(DATASET):
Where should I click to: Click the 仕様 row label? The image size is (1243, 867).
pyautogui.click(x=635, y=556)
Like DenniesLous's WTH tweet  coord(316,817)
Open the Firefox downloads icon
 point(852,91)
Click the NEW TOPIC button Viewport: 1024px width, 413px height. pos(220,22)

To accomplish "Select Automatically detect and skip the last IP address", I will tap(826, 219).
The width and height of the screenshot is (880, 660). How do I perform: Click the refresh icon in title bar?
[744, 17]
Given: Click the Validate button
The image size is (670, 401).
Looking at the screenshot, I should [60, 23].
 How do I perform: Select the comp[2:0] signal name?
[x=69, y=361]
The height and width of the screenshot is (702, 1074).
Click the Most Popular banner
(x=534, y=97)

(WHAT YOU SHOULD DO): Nothing but the lines from the one containing "How do I perform: Select" to the last line of the listing above belongs in the answer; restate each word for word.

(TASK RESULT):
 How do I perform: Select the comp[2:0] signal name?
[x=69, y=361]
The height and width of the screenshot is (702, 1074).
Click the Most Popular banner
(x=534, y=97)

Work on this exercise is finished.